▶ _What to work on_
Once the line with "This screenshot has height=511, width=1024." is found in the entries below, repeat it and each following line exactly, up to and including the line with "Image resolution: width=727". Add no other lines.

▶ _Extracted material_
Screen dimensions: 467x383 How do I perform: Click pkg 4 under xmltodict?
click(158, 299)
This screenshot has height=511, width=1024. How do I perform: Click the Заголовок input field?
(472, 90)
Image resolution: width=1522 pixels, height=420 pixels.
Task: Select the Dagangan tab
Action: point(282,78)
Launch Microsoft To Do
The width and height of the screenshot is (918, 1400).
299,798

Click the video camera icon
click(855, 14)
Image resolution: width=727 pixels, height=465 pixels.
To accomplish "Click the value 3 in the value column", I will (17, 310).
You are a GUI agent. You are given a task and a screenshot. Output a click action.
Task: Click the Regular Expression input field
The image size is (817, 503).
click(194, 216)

* * *

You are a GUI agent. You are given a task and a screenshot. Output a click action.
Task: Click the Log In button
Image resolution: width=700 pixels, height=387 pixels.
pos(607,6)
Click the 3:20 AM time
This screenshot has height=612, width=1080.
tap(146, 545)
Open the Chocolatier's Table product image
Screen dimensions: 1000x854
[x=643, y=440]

▶ _Expected output_
This screenshot has height=511, width=1024. How do I perform: Click the Заголовок input field?
(472, 90)
Image resolution: width=1522 pixels, height=420 pixels.
Task: Select the Dagangan tab
Action: point(282,78)
Launch Microsoft To Do
The width and height of the screenshot is (918, 1400).
299,798

Click the video camera icon
click(855, 14)
Image resolution: width=727 pixels, height=465 pixels.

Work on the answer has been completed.